▸ WHAT TO WORK ON:
When you reach the line containing "Технологія BYOD: учнівський" in the data below, begin returning lines exactly as written, and stop once the line containing "База ресурсів (231, 2452)" has been returned.

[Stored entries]
........

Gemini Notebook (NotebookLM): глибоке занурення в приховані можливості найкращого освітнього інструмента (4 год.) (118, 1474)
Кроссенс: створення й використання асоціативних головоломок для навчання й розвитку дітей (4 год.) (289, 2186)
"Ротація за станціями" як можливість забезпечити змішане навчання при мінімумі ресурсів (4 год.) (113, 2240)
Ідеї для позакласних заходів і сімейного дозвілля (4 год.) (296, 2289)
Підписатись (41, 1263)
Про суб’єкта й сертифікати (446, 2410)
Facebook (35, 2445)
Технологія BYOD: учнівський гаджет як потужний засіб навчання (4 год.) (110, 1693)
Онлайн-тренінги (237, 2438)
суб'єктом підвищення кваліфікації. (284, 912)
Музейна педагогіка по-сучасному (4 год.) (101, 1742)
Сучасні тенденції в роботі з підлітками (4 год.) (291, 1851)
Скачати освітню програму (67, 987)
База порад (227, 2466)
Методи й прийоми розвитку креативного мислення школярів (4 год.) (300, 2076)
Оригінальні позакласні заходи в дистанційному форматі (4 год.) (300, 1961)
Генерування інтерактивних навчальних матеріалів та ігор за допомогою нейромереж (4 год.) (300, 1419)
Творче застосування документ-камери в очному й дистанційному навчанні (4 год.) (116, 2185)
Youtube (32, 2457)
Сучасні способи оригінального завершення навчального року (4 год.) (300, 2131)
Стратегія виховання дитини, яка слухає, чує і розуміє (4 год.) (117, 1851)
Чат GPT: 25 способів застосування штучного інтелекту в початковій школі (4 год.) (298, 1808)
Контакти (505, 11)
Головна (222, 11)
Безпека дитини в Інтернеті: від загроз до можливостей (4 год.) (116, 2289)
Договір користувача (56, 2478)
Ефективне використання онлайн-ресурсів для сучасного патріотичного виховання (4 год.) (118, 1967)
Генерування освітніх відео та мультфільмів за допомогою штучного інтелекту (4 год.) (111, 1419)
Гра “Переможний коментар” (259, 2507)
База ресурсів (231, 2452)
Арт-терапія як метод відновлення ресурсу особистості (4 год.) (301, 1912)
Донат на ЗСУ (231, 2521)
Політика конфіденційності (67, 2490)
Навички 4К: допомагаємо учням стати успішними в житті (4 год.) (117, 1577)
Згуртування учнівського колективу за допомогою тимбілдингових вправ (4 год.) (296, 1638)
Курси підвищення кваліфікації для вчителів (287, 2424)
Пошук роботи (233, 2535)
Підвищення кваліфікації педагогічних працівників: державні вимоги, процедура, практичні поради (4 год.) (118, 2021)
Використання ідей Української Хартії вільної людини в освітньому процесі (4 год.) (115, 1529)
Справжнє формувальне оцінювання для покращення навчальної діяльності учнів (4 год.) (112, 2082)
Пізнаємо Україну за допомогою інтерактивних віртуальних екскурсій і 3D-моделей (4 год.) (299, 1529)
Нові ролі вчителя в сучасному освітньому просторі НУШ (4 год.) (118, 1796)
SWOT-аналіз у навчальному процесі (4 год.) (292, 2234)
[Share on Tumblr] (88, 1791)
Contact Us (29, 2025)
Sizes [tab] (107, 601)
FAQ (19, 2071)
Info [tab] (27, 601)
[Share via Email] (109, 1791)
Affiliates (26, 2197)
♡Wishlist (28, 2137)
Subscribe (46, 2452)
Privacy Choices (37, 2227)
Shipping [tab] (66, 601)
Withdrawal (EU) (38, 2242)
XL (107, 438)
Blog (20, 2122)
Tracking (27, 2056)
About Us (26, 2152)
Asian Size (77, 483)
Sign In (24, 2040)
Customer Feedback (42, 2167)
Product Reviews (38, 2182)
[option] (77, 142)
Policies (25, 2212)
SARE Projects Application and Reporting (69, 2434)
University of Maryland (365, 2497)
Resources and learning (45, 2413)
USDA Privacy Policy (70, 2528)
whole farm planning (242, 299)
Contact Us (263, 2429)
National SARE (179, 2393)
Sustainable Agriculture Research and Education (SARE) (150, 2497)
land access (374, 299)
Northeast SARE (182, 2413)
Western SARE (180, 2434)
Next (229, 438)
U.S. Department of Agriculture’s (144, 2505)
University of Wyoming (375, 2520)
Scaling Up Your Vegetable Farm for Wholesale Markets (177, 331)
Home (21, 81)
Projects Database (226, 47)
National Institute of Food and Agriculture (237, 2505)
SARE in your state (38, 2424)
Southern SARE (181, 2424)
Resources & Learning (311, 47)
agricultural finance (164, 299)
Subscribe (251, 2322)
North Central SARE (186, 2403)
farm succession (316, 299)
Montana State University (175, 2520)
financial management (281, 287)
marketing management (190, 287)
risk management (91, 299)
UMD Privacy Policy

........

▸ YOUR SOLUTION:
Технологія BYOD: учнівський гаджет як потужний засіб навчання (4 год.) (110, 1693)
Онлайн-тренінги (237, 2438)
суб'єктом підвищення кваліфікації. (284, 912)
Музейна педагогіка по-сучасному (4 год.) (101, 1742)
Сучасні тенденції в роботі з підлітками (4 год.) (291, 1851)
Скачати освітню програму (67, 987)
База порад (227, 2466)
Методи й прийоми розвитку креативного мислення школярів (4 год.) (300, 2076)
Оригінальні позакласні заходи в дистанційному форматі (4 год.) (300, 1961)
Генерування інтерактивних навчальних матеріалів та ігор за допомогою нейромереж (4 год.) (300, 1419)
Творче застосування документ-камери в очному й дистанційному навчанні (4 год.) (116, 2185)
Youtube (32, 2457)
Сучасні способи оригінального завершення навчального року (4 год.) (300, 2131)
Стратегія виховання дитини, яка слухає, чує і розуміє (4 год.) (117, 1851)
Чат GPT: 25 способів застосування штучного інтелекту в початковій школі (4 год.) (298, 1808)
Контакти (505, 11)
Головна (222, 11)
Безпека дитини в Інтернеті: від загроз до можливостей (4 год.) (116, 2289)
Договір користувача (56, 2478)
Ефективне використання онлайн-ресурсів для сучасного патріотичного виховання (4 год.) (118, 1967)
Генерування освітніх відео та мультфільмів за допомогою штучного інтелекту (4 год.) (111, 1419)
Гра “Переможний коментар” (259, 2507)
База ресурсів (231, 2452)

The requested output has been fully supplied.